:: Assignment ::
Beginning with the line that has "Mansioni superiori nel" in it, transcribe the listing exactly through its final line, and add nothing.

:: Data extract ::
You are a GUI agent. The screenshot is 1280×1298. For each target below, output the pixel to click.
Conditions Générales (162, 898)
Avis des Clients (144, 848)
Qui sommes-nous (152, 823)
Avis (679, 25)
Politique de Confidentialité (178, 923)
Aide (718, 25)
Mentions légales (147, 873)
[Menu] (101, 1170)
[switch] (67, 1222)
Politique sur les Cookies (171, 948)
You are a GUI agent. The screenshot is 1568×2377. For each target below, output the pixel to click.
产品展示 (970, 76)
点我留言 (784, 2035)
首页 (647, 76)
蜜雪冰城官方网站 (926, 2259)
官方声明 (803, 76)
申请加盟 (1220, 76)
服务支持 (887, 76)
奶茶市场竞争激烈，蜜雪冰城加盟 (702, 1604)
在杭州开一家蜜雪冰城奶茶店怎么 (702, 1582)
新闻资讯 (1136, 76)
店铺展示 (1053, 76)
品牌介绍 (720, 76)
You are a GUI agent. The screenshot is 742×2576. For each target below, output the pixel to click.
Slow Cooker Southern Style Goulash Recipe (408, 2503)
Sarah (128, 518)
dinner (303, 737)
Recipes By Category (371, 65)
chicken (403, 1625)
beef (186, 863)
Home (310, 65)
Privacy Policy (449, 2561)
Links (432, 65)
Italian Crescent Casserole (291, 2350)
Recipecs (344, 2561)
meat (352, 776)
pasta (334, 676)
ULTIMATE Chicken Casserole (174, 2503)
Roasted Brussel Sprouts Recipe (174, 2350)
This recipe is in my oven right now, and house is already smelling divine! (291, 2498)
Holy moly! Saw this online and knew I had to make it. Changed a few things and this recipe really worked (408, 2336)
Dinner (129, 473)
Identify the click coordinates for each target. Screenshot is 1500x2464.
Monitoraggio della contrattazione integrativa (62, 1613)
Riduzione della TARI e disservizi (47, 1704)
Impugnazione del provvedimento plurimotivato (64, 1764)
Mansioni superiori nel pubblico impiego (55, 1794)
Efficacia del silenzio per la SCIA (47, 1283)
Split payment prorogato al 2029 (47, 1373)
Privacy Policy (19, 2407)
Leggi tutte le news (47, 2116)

:: Answer box ::
Mansioni superiori nel pubblico impiego (55, 1794)
Efficacia del silenzio per la SCIA (47, 1283)
Split payment prorogato al 2029 (47, 1373)
Privacy Policy (19, 2407)
Leggi tutte le news (47, 2116)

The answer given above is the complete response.